I reached a milestone this late night with The Gemli Project and decided to go ahead and release it. This release follows an earlier blog post describing some syntactical sugar that was added along with pagination and count support, here:
http://www.jondavis.net/techblog/post/2009/10/05/GemliData-Pagination-and-Counts.aspx
Remember those tests I kept noting that I still need to add to test the deep loading and deep saving functionality? No? Well I remember them. I kept procrastinating them. And as it turned out, I’ve discovered that a lesson has been taught to me several times in the past, and again now while trying to implement a few basic tests, a lesson I never realized was being taught to me until finally just this late night. The lesson goes something like this:
If in your cocky self-confidence you procrastinate the tests of a complex system because it is complex and because you are confident, you are guaranteed to watch them fail when you finally add them.
Mind you, the “system” in context is not terribly complex, but I’ll confess there was tonight a rather ugly snippet of code to wade through, particularly while Jay Leno or some other show was playing in the background to keep me distracted. On that latter note, it wasn’t until I switched to ambient music that I was finally able to fix a bug that I’d spent hours staring at.

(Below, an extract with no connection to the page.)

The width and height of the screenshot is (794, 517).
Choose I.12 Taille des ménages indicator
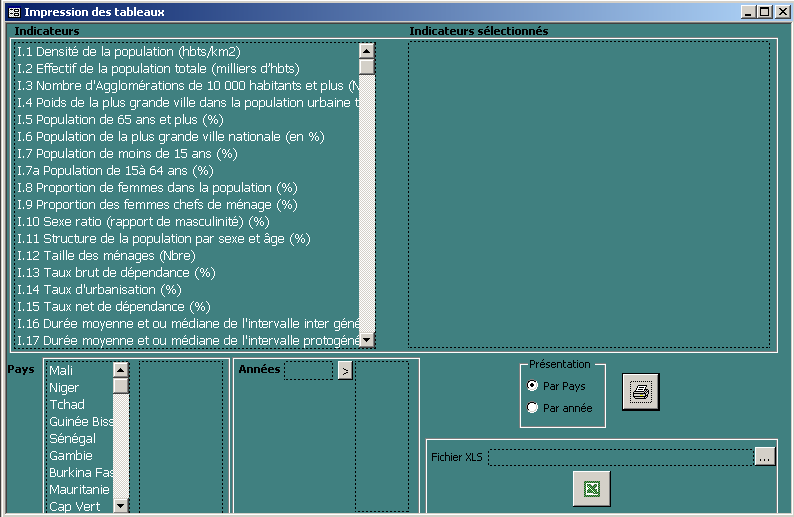(106, 255)

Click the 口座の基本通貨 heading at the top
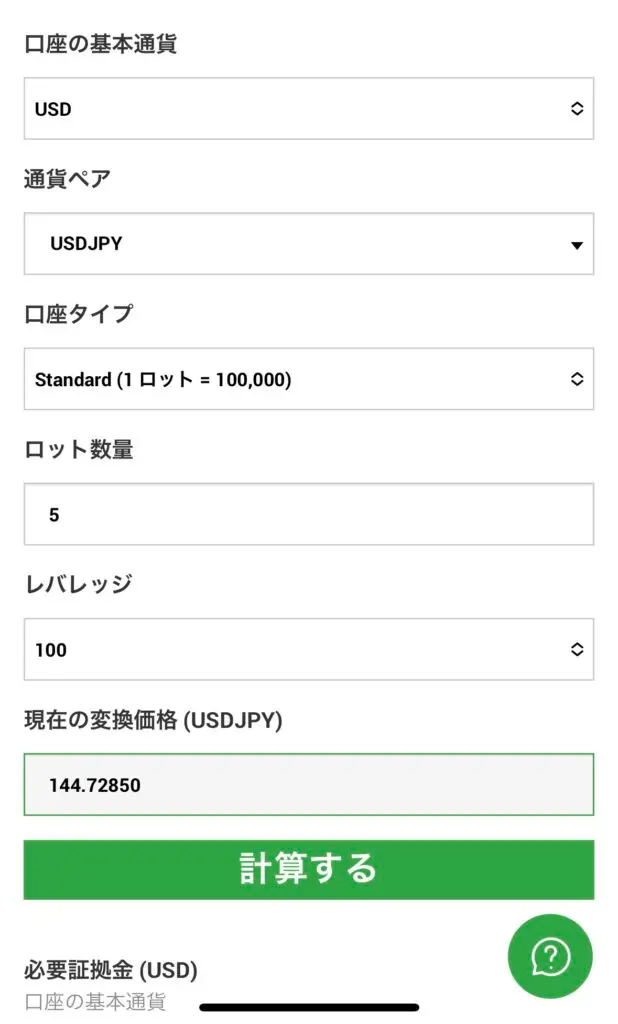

This milestone release represents 130 total unit tests since the lifetime of the project (about 10-20 or so new tests, not sure exactly how many), not nearly enough but enough to feel a lot better about what Gemli is shaping in itself. I still yet need to add a lot more tests, but what these tests exposed was a slew of buggy relationship inferences that needed to be taken care of. I felt the urgency to release now rather than continue to add tests first because the previous release was just not suitably functional on the relationships side.